* _Work item_
Leaving out every picture, please repeat exactly the line that contains "Image resolution: width=822" and each line after it through the final line below.

* _Data excerpts_
┄┄┄┄┄┄┄┄┄┄┄┄┄┄┄┄┄┄┄┄

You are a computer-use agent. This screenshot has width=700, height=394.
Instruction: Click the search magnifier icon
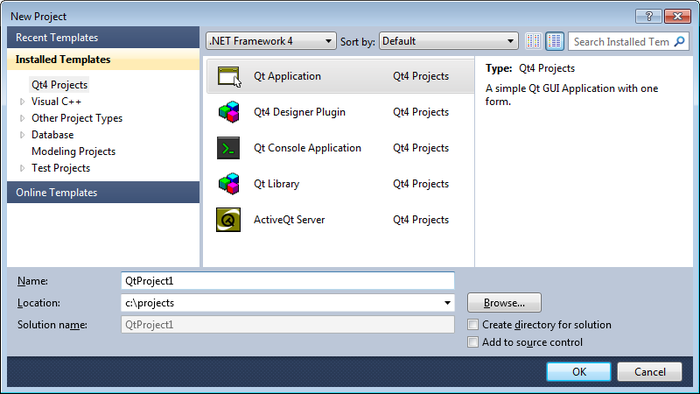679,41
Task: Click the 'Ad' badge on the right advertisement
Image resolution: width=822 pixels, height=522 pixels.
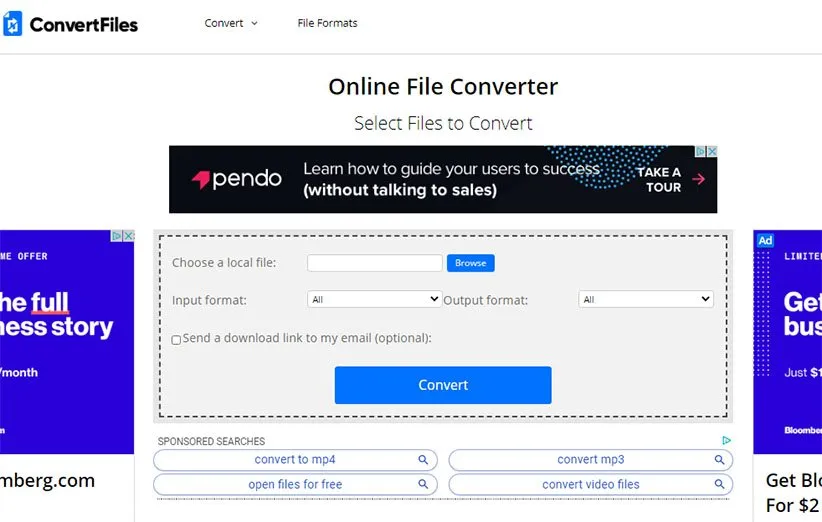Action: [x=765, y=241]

┄┄┄┄┄┄┄┄┄┄┄┄┄┄┄┄┄┄┄┄

* _Exercise solution_
Image resolution: width=822 pixels, height=522 pixels.
Action: [x=765, y=241]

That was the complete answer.